Lindsay: I think it would be great to have this information. automating a way to pull it from pfam would be preferable i would imagine. we could manually curate it for a few to get a sense of what the problems are, but if we automate it then we have the hope that this will scale to large networks of proteins.
(4) This is just speculation on my part, but it seems that the 'more information' we may need for this is something that could be expressed in a biochemical ontology…or some other resource that burrows down into what gives TIR the functions it has (CheBI?)
Anna Maria: The TIR domain binding function of TRIF is given by its particular aminoacid sequence in a specific region(tir domain)
Lindsay: this would indeed be very useful. this would allow us to make predictions about which SNPs are likely to impact function.
(5) Please note, if SPARQL queries do nothing more than bring these disparate pieces of information together, this would still be a very useful tool..b/c it would enable someone like me who has no training in biology to find all of the relevant resources, defs, and references quickly.
Lindsay: i think this might be part of what neurocommons does. they may not at this stage include the types of information we are working with, but i think their overall goal is to bring disparate pieces of information together.
However, (even wilder speculation) since we are going for the holier grail of identifying trif-like proteins, maybe we should start discussing rule-based models of how and where trif-like-things bind…short of doing a whole ontology for each macromolecule. Lindsay would your Prolog rule-based microenvironment model be suitable for filling in/inferring the extra bit of information needed for this part of the query? Alan, would a port of a prolog model into a rule language like SWRL play nice with SPARQL queries?

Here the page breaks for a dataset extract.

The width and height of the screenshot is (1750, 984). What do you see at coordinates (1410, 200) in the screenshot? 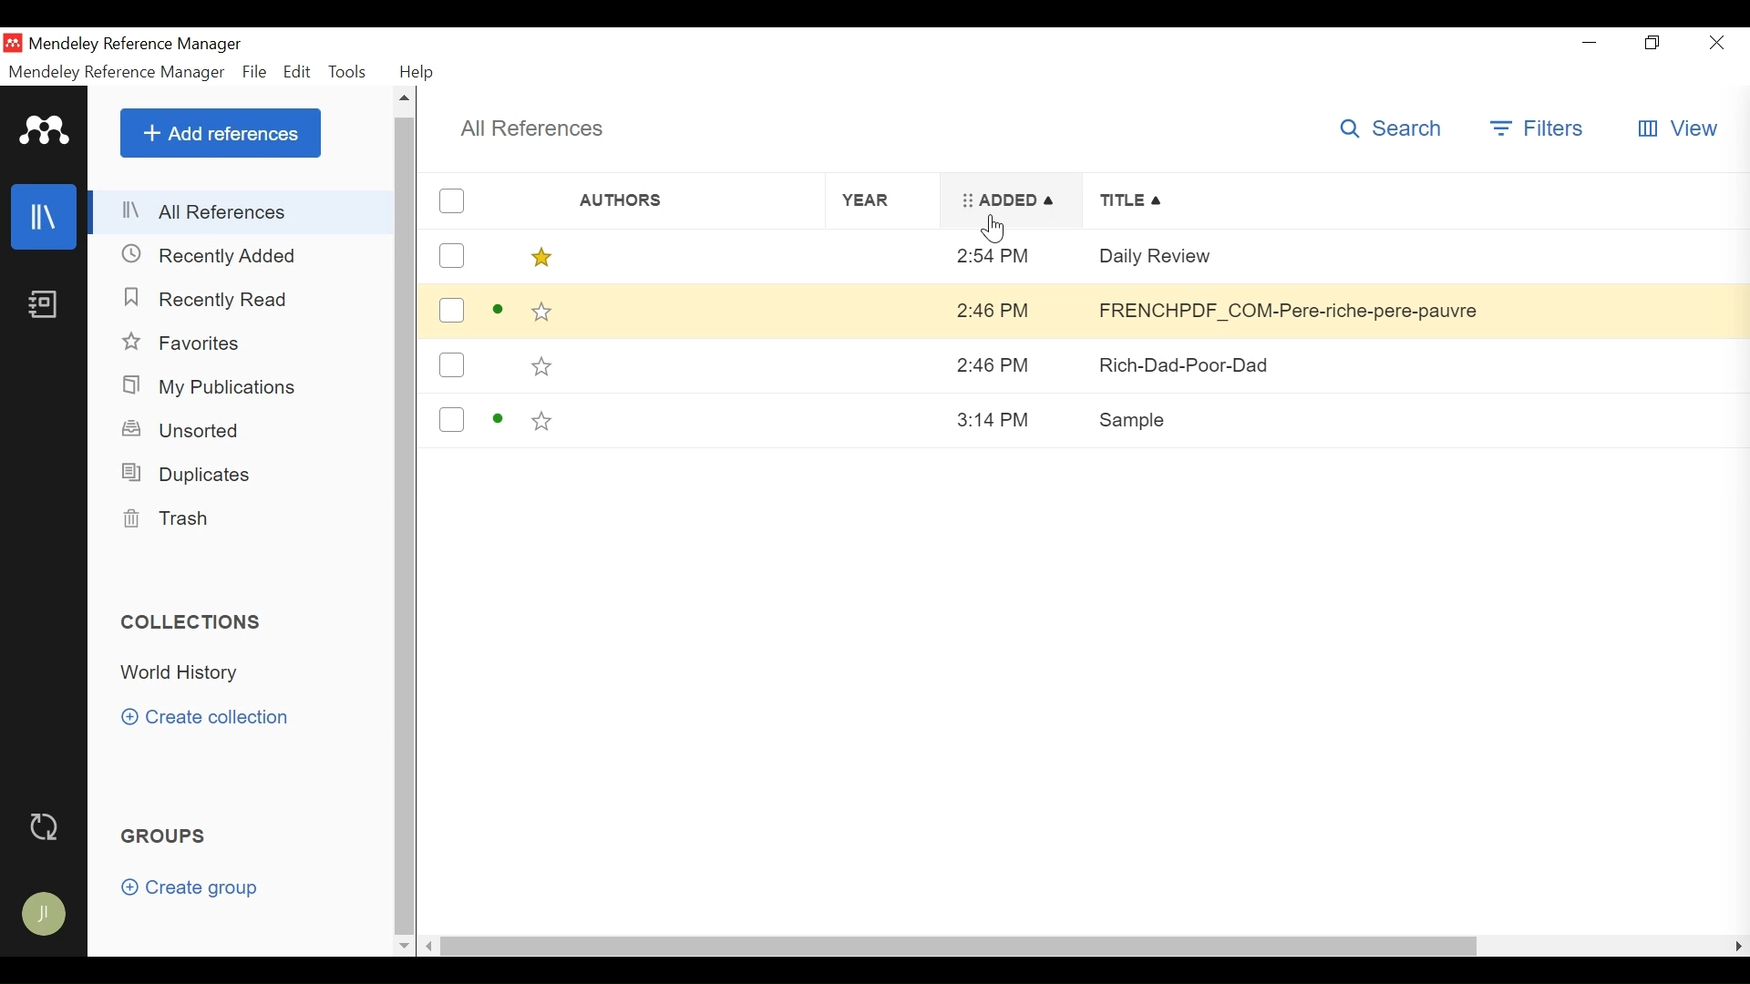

Lindsay: i think not for two reasons. one being: i didn't (and don't) know anything about prolog, so i doubt what i made was useful for anything other than me thinking outloud. the other reason is, the rules i was trying to write were intended to capture the consequences of cells responding to particular signals in their microenvironment. i was represening things like
microenvironment X -> cell behavior Y
the events on the inside of the cell were not specified. ultimately, that is what we want though, we want to make predictions about what a cell will do when presented with particular sets of signals, so i think it would be great if we could link the pathway stuff to the cellular level stuff. i think my prolog stuff might be useful for helping me show you what i was trying to do, but i don't think we will be able to actually use it for anything.
I hope none of the above reveals too much disorganization of thought on my part or too much of a tendency towards an everything-and-the-kitchen-sink approach to this use case, but I think it would be nice to have some information for queries flowing from other ontologies, some from logical inferences, and some from on-the-fly computations using traditional approaches (DiffEq models of protein-protein interactions). Feel free to quell my speculation though
Anna Maria: I am writing as ignorant of SPARQL and rule-based models , but from my biological point of view I think that "trif -like thing" should be find out by the fact that they have the SAME TIR BINDING DOMAIN FUNCTION and that have the possibility to be in the SAME LOCATION of TRIF. This would be a huge information for biology. May be we should organize another call to discuss it.